# [Work item]
Keeping every line intact, repeat the data word for word.

- - -

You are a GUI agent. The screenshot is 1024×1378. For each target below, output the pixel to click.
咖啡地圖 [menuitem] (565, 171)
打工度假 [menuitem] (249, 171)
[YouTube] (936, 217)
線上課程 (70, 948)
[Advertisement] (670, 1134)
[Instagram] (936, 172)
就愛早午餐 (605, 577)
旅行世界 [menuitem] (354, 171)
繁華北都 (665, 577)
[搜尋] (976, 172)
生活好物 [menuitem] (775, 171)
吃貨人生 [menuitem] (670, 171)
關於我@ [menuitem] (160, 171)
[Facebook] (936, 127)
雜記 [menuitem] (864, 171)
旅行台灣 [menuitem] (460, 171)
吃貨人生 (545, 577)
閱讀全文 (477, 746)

- - -

# [Answer space]
You are a GUI agent. The screenshot is 1024×1378. For each target below, output the pixel to click.
咖啡地圖 [menuitem] (565, 171)
打工度假 [menuitem] (249, 171)
[YouTube] (936, 217)
線上課程 (70, 948)
[Advertisement] (670, 1134)
[Instagram] (936, 172)
就愛早午餐 (605, 577)
旅行世界 [menuitem] (354, 171)
繁華北都 (665, 577)
[搜尋] (976, 172)
生活好物 [menuitem] (775, 171)
吃貨人生 [menuitem] (670, 171)
關於我@ [menuitem] (160, 171)
[Facebook] (936, 127)
雜記 [menuitem] (864, 171)
旅行台灣 [menuitem] (460, 171)
吃貨人生 (545, 577)
閱讀全文 (477, 746)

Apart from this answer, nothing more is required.